In Freedom is not for free, Elmar Hess osten­sibly works with drastic compar­isons, exhausted and cloying images that he presents as the result of an overar­ching strategy of manip­u­lation of media and economic interests. They are images that reveal themselves, but which are capable, in their incessant repetition, of inscribing themselves on the soul and impreg­nating personal encounters. With his journey through time in images, Hess reminds us that the Vietnam War and sexual liber­ation simul­ta­ne­ously trans­formed the political and private struc­tures of Western societies. The motto “Make Love not War,” which adver­tising quickly adopted, long ago led to a ‘shifting of the battle zones.‘ Here, Hess refer­ences the credo of the author Michel Houellebecq, who stated that romantic love centered on the entirety of a person is no longer possible following a purposeless encounter with ‘liberated‘ lifestyles – ones measured according to attrac­tiveness and profes­sional success – of a gener­ation dominated solely by capitalism. Hence, the protag­o­nists in Freedom is not for free do not demon­strate any further individual character devel­opment that would allow them to become indepen­dently operating decision makers. Rather, they are repre­sen­ta­tives on a scale of profes­sional and private successes and failures, as well as ascribed and inter­nalized imaginary worlds and moral ideals.

Total war takes us from military secrecy (the second-hand, recorded truth of the battle­field) to the over-exposure of live broadcast. For with the advent of strategic bombing every­thing is now brought home to the cities, and it is no longer just the few but a whole mass of spectator-survivors who are the surviving spectators of combat.”[1] Seemingly compa­rable today is the overex­posure of role models, eroticism, and love relation­ships, which, in their rapid commer­cial­ization and as ongoing medial events, deliver fragmentary elements that anyone can use to stage his or her own reality without still having to resort to authentic relationships.

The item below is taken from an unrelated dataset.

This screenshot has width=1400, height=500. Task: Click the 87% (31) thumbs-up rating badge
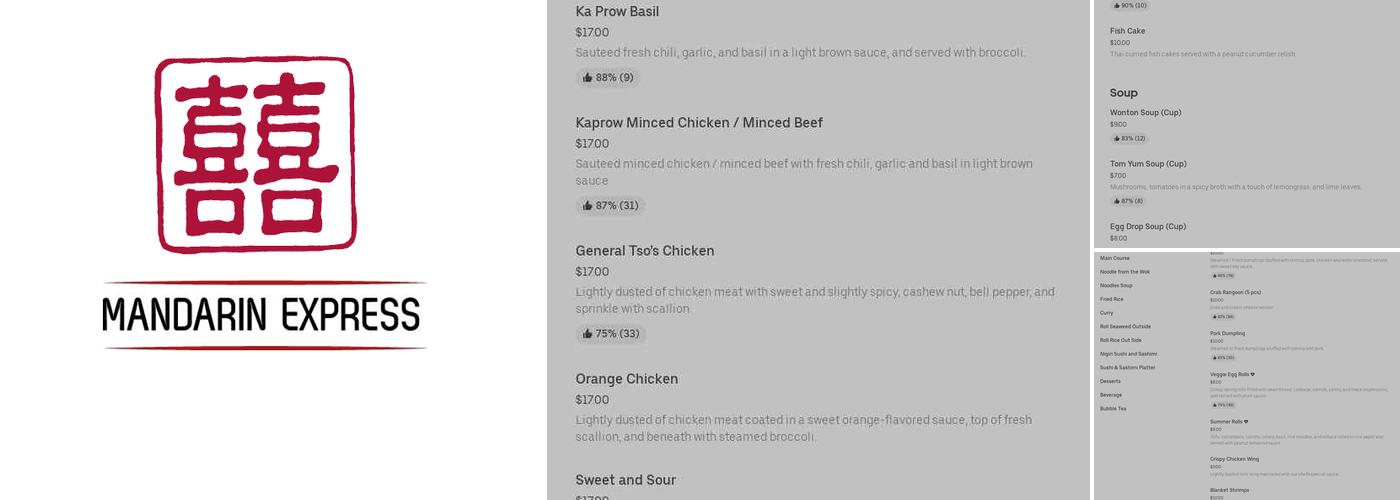pos(610,206)
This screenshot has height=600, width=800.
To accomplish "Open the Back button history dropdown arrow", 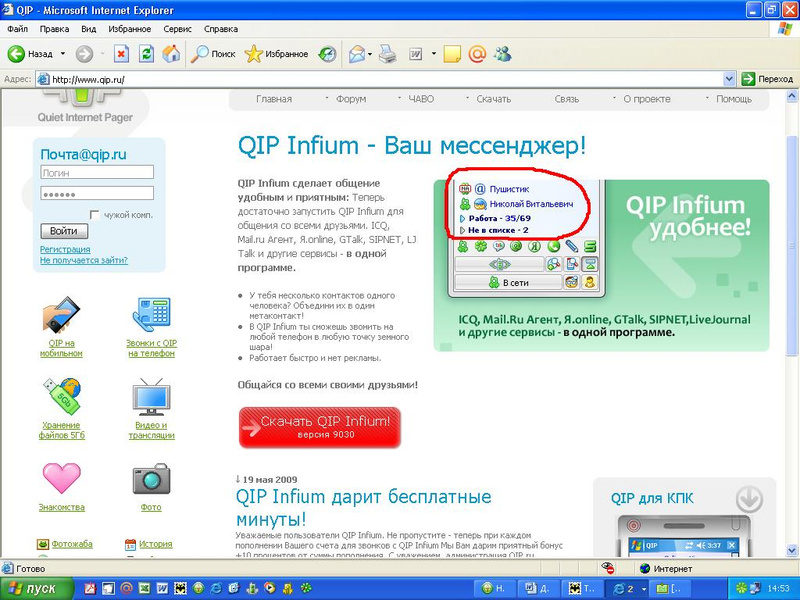I will [62, 54].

To shut out all genuine feelings, to break their resis­tance, to subjugate their heaviest heart, and then to change the rules of the game, the rules of the game of a man whose greatest ability is emotional indif­ference,” is the conclusion of the veteran portrayed by Hess who also comments on the rules of the TV talent show. “The horror and moral terror are your friends,” formu­lates Colonel Walter E. Kurtz in reference to Joseph Conrad’s novel, Heart of Darkness, “If they are not, then they are enemies to be feared.”

[1] Paul Virilio, War and Cinema, Verso, New York 1989, page 83.